From National Review:

Goldman Sacked [Stephen Spruiell]

There seems to be some confusion over what the Goldman Sachs-SEC lawsuit is about. This isn’t just about the fact that Goldman sold its clients some bonds and then later bet against them. In my view, that wouldn’t be so bad. Goldman would be playing two independent roles in that story — broker on one side, trader on the other — and following independent strategies to hedge against market risk. Micromanaging investment banks’ hedging strategies could have all sorts of undesirable unintended consequences.
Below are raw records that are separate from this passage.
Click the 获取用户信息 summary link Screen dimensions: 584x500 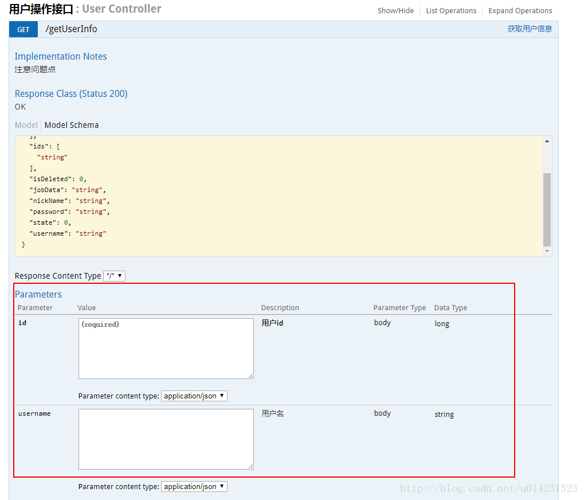530,29
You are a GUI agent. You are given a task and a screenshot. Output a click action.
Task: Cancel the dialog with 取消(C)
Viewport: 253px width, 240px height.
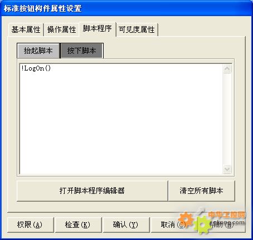(x=174, y=224)
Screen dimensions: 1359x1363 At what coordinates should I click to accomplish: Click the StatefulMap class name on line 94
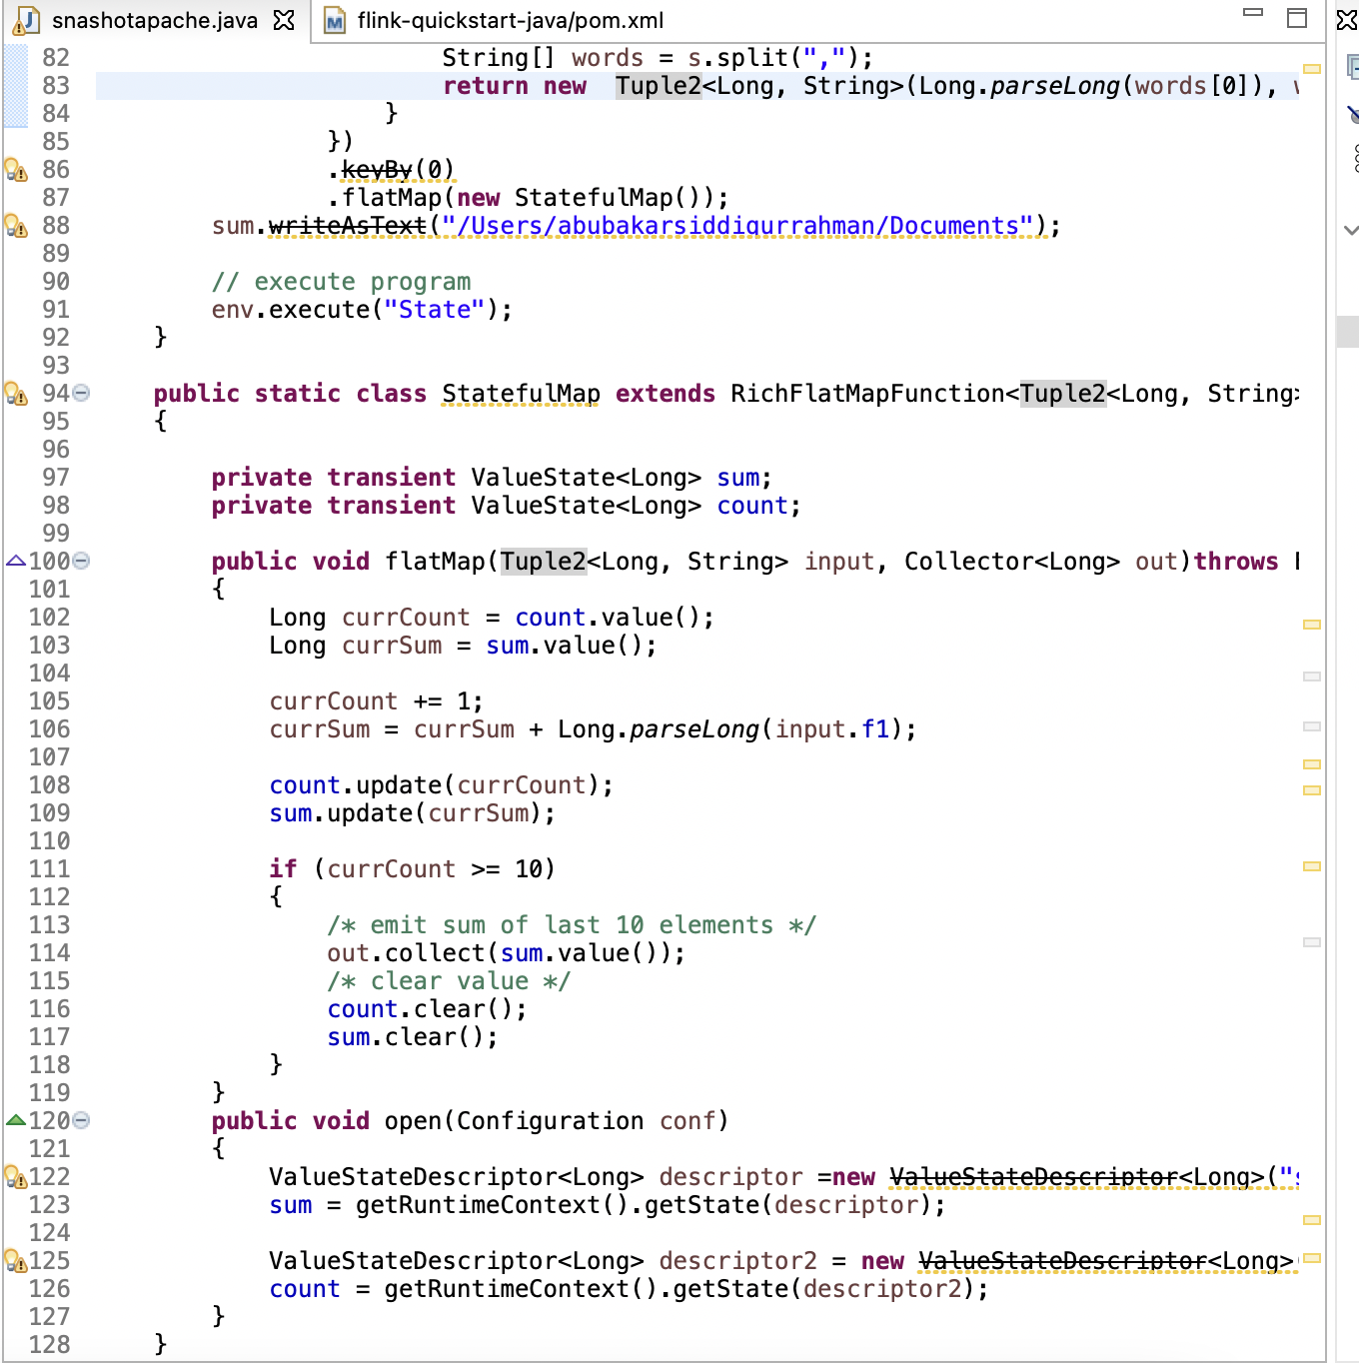pyautogui.click(x=521, y=394)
But the fraud alleged here is more serious than that, and it concerns the way Goldman structured and sold a particular bond, a structured product known as a Collateralized Debt Obligation (CDO). These products are not like ordinary stocks and bonds, which are pretty straightforward investments. They’re made up of the cash flows of a variety of underlying assets — in this case, pools of mortgages. There was a heavy demand for these products during the housing boom, and investment banks such as Goldman were under pressure to keep churning them out. The charge against Goldman is that at least one of these products, a CDO called Abacus 2007-AC1, was built to fail.
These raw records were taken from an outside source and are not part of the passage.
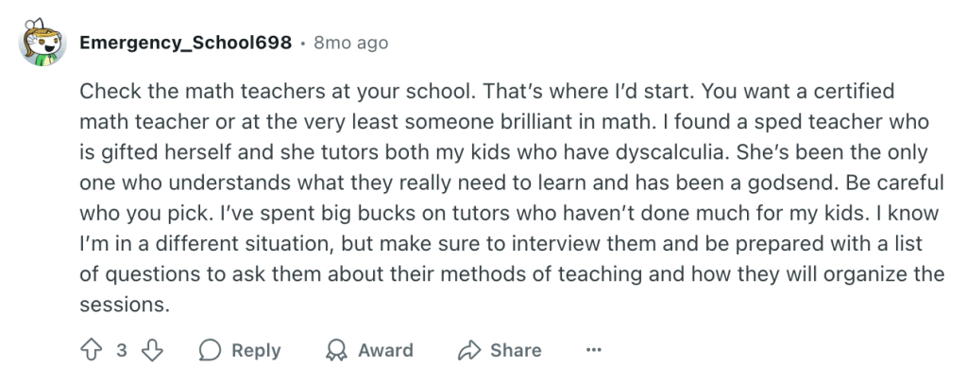Click the Share arrow icon
The width and height of the screenshot is (967, 384).
469,350
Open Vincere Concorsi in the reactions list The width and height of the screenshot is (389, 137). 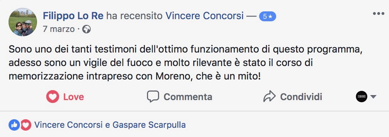[68, 125]

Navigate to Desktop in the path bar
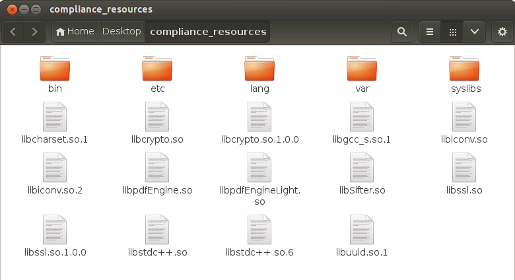point(121,32)
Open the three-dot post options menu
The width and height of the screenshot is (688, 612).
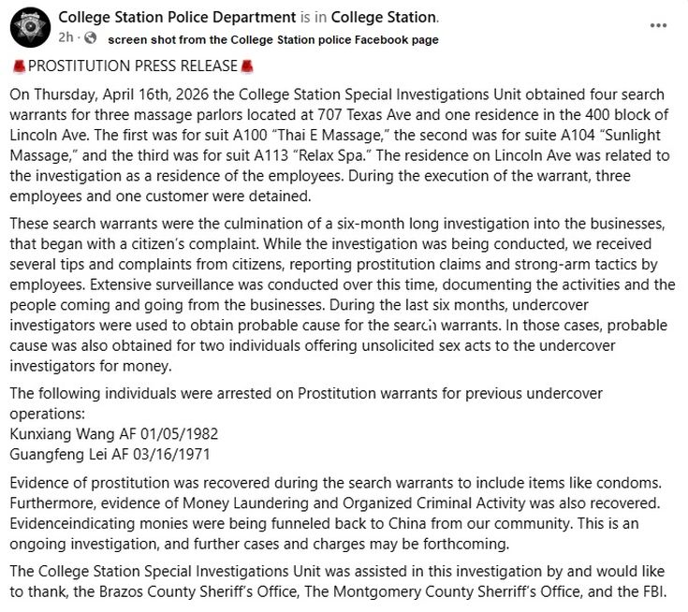[x=661, y=26]
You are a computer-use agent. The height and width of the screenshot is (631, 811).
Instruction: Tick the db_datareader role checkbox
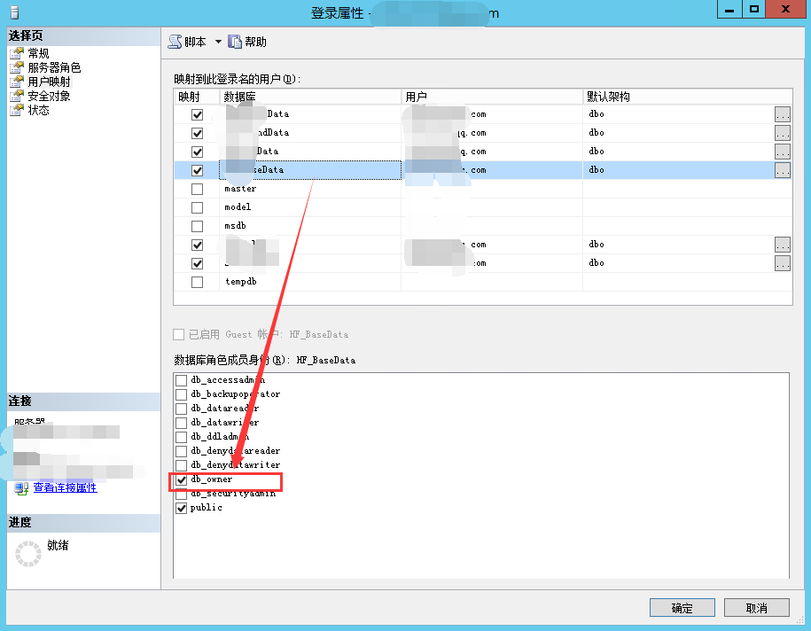point(181,409)
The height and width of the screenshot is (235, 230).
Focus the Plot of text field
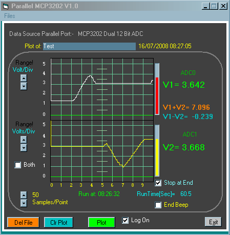89,46
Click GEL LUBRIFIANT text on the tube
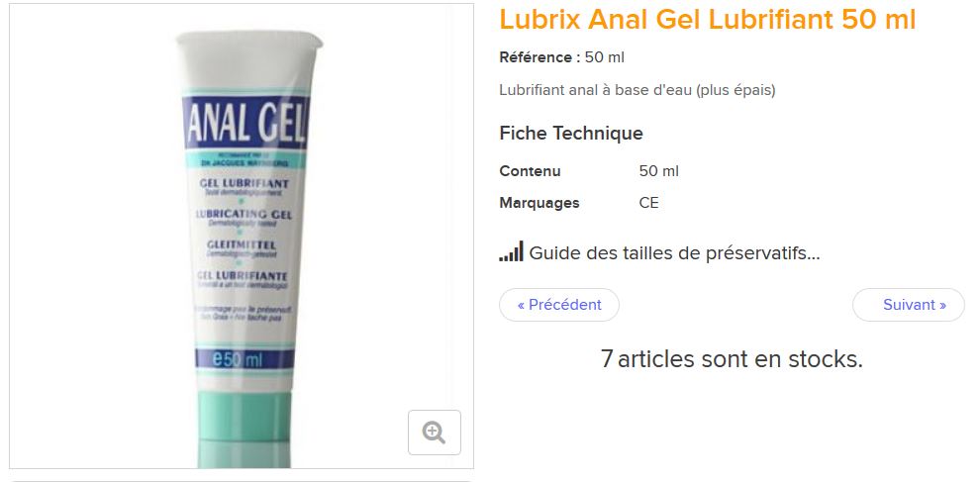The image size is (980, 482). [x=244, y=184]
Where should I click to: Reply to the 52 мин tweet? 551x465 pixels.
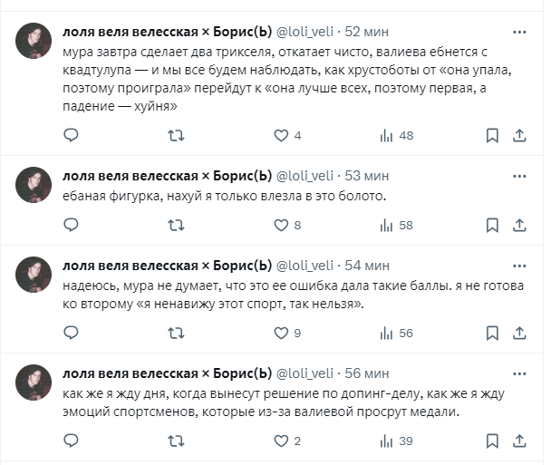point(72,135)
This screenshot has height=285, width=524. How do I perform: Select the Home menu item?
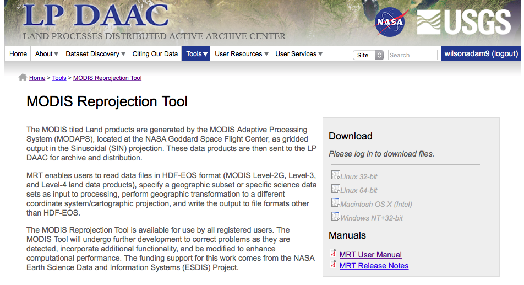(18, 54)
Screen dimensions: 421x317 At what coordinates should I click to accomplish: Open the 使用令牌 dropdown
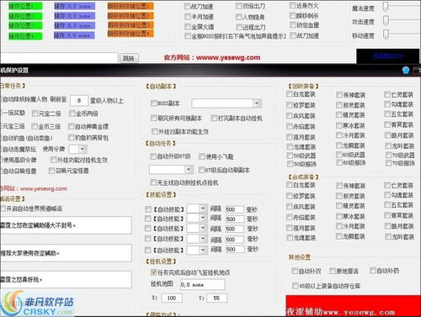click(x=83, y=149)
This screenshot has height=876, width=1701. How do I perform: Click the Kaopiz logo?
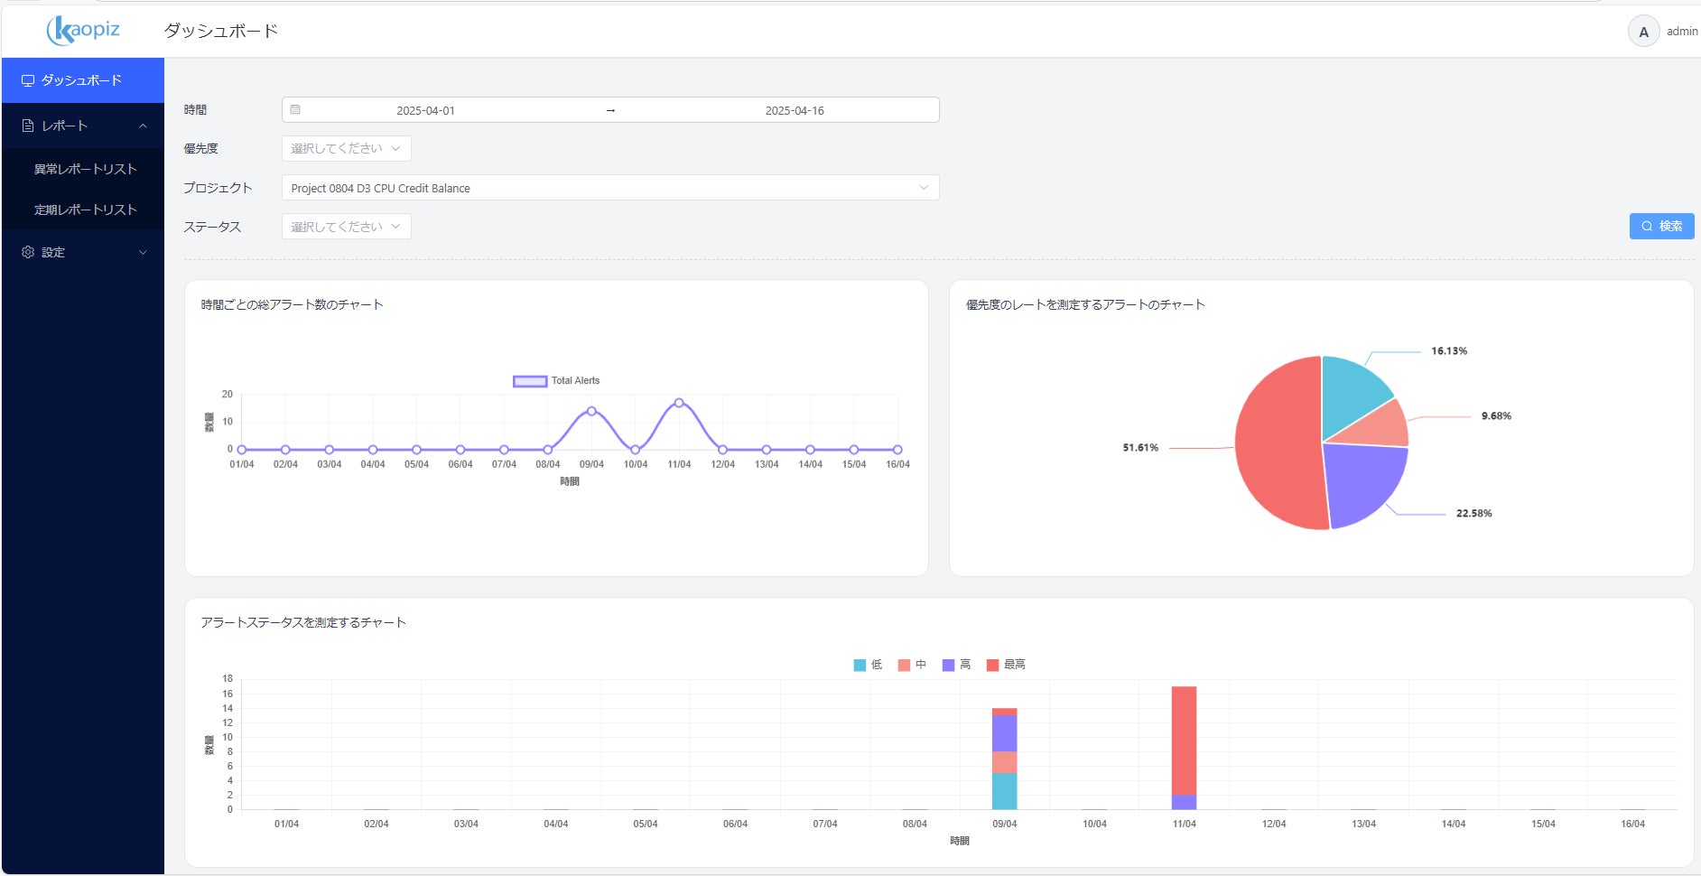[83, 30]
The outside consultant Goldman hired to select which mortgages would go into the CDO, a hedge-fund manager named John Paulson, is now known as one of the most famous housing shorts ever — he made an estimated $3.7 billion betting that these kinds of mortgage-backed bonds would go bad. So it is pretty disturbing that Goldman would bring him in as an “independent manager” to help it construct a CDO and not disclose this fact to the CDO’s buyers.

It would be like holding a basketball game, letting a Vegas sharp secretly select the players on one of the teams, and then presenting it to the public as a fair game. The sharp would have an incentive to select the worst players for his team and then bet against it. According to the SEC, that is exactly what Paulson and Goldman did:

According to the SEC’s complaint, filed in U.S. District Court for the Southern District of New York, the marketing materials for the CDO known as ABACUS 2007-AC1 (ABACUS) all represented that the RMBS portfolio underlying the CDO was selected by ACA Management LLC (ACA), a third party with expertise in analyzing credit risk in RMBS. The SEC alleges that undisclosed in the marketing materials and unbeknownst to investors, the Paulson & Co. hedge fund, which was poised to benefit if the RMBS defaulted, played a significant role in selecting which RMBS should make up the portfolio.

The SEC’s complaint alleges that after participating in the portfolio selection, Paulson & Co. effectively shorted the RMBS portfolio it helped select by entering into credit default swaps (CDS) with Goldman Sachs to buy protection on specific layers of the ABACUS capital structure. Given that financial short interest, Paulson & Co. had an economic incentive to select RMBS that it expected to experience credit events in the near future. Goldman Sachs did not disclose Paulson & Co.’s short position or its role in the collateral selection process in the term sheet, flip book, offering memorandum, or other marketing materials provided to investors.

If true, the SEC’s charges are pretty serious — which might be why Goldman’s stock is taking a beating on the news.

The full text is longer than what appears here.